Moragne v. States Marine Lines, Inc

Decision Date15 June 1970
Docket NumberNo. 175,175
Citation26 L.Ed.2d 339,398 U.S. 375,90 S.Ct. 1772
PartiesPetsonella MORAGNE, etc., Petitioner, v. STATES MARINE LINES, INC., et al
CourtU.S. Supreme Court

Charles Jay Hardee, Jr., Tampa, Fla., for petitioner.

Nathan Baker, Hoboken, N.J., for petitioner, as amicus curiae.

Louis F. Claiborne, Washington, D.C., for United States, as amicus curiae, by special leave of Court.

David B. Kaplan, Boston, Mass., for American Trial Lawyers Ass'n, as amicus curiae.

Dewey R. Villareal, Jr., and David C. G. Kerr, Tampa, Fla., for respondents.

Mr. Justice HARLAN delivered the opinion of the Court.

We brought this case here to consider whether The Harrisburg, 119 U.S. 199, 7 S.Ct. 140, 30 L.Ed. 358, in which this Court held in 1886 that maritime law does not afford a cause of action for wrongful death, should any longer be regarded as acceptable law.
•••
- _Stated problem a_
Does each statement agree with the Moragne opinion excerpt? For each, answer yes or no and quote the deciding words. (i) The decision date was 15 June 1970. (ii) Mr. Justice Harlan delivered the opinion of the Court. (iii) The Harrisburg held that maritime law affords a cause of action for wrongful death.
The rows below have no connection to the Moragne opinion excerpt.

Interface element records:
•••
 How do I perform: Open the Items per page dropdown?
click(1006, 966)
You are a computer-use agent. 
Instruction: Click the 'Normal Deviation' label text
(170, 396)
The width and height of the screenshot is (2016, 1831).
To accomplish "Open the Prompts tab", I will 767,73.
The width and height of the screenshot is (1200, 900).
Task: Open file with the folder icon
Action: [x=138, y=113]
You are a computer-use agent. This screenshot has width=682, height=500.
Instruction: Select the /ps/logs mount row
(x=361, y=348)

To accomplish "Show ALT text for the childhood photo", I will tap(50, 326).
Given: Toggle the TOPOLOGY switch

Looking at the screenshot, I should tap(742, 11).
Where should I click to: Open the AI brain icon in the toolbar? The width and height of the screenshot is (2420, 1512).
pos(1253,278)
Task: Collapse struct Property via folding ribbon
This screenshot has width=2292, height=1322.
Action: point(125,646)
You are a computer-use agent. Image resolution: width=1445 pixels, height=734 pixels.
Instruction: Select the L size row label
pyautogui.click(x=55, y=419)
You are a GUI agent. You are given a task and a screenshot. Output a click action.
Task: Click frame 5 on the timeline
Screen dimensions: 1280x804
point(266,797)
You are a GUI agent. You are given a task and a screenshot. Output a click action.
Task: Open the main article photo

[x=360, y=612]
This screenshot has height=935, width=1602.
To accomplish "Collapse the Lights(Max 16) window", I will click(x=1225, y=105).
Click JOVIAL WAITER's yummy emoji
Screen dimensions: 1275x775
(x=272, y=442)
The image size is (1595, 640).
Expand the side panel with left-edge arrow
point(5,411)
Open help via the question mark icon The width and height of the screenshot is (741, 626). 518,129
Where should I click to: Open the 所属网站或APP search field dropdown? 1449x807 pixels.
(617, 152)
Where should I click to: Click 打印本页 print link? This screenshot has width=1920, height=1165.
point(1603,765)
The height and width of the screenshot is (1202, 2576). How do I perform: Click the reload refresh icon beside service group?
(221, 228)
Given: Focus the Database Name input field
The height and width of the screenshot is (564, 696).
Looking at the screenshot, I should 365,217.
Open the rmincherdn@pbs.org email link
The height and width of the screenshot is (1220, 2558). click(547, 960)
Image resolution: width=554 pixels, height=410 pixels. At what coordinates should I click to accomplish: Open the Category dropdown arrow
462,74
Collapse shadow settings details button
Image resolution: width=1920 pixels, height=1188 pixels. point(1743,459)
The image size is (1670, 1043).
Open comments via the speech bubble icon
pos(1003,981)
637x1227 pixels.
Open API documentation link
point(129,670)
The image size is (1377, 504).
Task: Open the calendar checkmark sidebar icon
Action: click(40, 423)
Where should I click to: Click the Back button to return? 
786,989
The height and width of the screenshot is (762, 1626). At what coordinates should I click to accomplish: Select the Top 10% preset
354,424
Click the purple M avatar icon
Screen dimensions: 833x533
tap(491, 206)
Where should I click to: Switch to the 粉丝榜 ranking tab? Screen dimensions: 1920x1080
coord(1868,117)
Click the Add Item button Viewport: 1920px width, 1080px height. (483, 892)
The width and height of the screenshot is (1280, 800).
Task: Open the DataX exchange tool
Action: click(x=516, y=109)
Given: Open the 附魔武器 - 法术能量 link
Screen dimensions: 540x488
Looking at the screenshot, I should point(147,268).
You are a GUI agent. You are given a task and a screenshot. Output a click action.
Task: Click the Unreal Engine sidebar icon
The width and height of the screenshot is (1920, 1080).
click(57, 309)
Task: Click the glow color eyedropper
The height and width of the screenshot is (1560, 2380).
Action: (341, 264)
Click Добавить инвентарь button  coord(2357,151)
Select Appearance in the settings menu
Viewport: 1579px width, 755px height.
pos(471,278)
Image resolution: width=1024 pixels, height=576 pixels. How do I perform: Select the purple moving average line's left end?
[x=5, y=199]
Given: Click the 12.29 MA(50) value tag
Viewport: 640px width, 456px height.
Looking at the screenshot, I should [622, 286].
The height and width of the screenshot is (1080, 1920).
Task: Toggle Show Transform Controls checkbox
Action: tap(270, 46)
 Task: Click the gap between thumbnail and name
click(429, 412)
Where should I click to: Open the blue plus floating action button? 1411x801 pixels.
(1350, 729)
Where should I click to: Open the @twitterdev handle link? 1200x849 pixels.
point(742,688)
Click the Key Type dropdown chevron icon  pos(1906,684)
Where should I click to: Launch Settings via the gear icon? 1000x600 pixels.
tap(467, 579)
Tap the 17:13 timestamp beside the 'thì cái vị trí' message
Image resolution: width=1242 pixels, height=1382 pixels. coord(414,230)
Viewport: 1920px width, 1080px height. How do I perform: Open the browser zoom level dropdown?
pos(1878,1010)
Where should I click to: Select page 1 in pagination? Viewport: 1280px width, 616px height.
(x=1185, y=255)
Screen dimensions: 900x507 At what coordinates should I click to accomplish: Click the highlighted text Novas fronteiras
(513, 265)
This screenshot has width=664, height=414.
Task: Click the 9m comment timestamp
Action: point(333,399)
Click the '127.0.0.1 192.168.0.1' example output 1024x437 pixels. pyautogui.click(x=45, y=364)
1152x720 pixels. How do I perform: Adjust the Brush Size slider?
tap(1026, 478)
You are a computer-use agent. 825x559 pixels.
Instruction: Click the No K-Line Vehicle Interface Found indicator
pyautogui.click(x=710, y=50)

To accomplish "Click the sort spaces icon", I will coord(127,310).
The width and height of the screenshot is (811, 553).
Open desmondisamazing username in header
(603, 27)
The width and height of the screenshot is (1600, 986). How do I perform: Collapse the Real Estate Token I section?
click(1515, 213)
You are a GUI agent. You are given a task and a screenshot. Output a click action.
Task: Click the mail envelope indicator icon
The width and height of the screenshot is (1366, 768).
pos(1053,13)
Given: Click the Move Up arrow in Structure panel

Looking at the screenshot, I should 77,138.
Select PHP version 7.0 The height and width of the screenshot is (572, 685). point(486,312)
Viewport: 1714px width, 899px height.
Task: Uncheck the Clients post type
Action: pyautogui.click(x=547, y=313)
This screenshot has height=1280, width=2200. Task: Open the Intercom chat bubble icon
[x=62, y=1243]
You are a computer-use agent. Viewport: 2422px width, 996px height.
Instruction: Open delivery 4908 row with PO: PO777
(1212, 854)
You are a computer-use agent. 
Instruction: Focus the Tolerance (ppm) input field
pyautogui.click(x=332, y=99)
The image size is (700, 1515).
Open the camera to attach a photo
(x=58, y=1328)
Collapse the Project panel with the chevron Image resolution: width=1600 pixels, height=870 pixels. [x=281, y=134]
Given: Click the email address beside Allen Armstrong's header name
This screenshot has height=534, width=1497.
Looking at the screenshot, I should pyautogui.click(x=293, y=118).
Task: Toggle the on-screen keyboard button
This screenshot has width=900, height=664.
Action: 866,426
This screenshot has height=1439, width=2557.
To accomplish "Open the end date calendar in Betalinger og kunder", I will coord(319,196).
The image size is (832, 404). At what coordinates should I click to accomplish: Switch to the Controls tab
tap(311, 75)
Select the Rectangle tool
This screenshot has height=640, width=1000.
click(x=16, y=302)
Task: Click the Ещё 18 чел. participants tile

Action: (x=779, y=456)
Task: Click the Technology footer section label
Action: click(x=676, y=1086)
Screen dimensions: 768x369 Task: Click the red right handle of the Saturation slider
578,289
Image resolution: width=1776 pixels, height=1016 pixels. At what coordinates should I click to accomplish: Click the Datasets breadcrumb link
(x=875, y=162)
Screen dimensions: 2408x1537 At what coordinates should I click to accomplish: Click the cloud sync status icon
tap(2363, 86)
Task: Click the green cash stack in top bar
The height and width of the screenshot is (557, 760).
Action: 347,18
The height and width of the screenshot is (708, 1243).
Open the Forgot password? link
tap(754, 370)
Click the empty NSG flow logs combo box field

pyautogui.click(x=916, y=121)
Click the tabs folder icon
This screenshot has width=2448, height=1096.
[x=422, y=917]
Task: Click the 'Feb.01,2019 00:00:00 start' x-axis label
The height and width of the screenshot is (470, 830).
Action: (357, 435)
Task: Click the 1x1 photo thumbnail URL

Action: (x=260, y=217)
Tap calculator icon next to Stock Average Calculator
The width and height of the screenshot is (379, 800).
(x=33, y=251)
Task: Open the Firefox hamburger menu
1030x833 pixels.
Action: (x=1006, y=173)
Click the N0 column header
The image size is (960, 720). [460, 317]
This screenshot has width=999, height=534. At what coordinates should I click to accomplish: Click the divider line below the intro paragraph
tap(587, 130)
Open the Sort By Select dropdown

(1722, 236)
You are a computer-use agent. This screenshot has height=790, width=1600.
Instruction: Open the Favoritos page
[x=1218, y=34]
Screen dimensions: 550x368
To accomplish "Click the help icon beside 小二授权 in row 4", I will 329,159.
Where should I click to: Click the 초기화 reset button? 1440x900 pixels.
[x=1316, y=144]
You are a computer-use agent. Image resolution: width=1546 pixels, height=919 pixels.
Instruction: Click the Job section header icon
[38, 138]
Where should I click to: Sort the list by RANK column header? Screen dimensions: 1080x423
•••
- _Stated problem b_
Echo the lines of the rows between the line holding "Task: Click the glow color eyedropper" and the line holding "pyautogui.click(x=710, y=50)", inclusive.

- _Full solution a_
(i) Yes: "15 June 1970"
(ii) Yes: "Mr. Justice HARLAN delivered the opinion of the Court."
(iii) No: "maritime law does not afford a cause of action for wrongful death"

- _Full solution b_
Task: Click the glow color eyedropper
The height and width of the screenshot is (1560, 2380).
Action: (341, 264)
Click Добавить инвентарь button  coord(2357,151)
Select Appearance in the settings menu
Viewport: 1579px width, 755px height.
pos(471,278)
Image resolution: width=1024 pixels, height=576 pixels. How do I perform: Select the purple moving average line's left end?
[x=5, y=199]
Given: Click the 12.29 MA(50) value tag
Viewport: 640px width, 456px height.
Looking at the screenshot, I should [622, 286].
The height and width of the screenshot is (1080, 1920).
Task: Toggle Show Transform Controls checkbox
Action: tap(270, 46)
 Task: Click the gap between thumbnail and name
click(429, 412)
Where should I click to: Open the blue plus floating action button? 1411x801 pixels.
(1350, 729)
Where should I click to: Open the @twitterdev handle link? 1200x849 pixels.
point(742,688)
Click the Key Type dropdown chevron icon  pos(1906,684)
Where should I click to: Launch Settings via the gear icon? 1000x600 pixels.
tap(467, 579)
Tap the 17:13 timestamp beside the 'thì cái vị trí' message
Image resolution: width=1242 pixels, height=1382 pixels. coord(414,230)
Viewport: 1920px width, 1080px height. How do I perform: Open the browser zoom level dropdown?
pos(1878,1010)
Where should I click to: Select page 1 in pagination? Viewport: 1280px width, 616px height.
(x=1185, y=255)
Screen dimensions: 900x507 At what coordinates should I click to accomplish: Click the highlighted text Novas fronteiras
(513, 265)
This screenshot has width=664, height=414.
Task: Click the 9m comment timestamp
Action: point(333,399)
Click the '127.0.0.1 192.168.0.1' example output 1024x437 pixels. pyautogui.click(x=45, y=364)
1152x720 pixels. How do I perform: Adjust the Brush Size slider?
tap(1026, 478)
You are a computer-use agent. 825x559 pixels.
Instruction: Click the No K-Line Vehicle Interface Found indicator
pyautogui.click(x=710, y=50)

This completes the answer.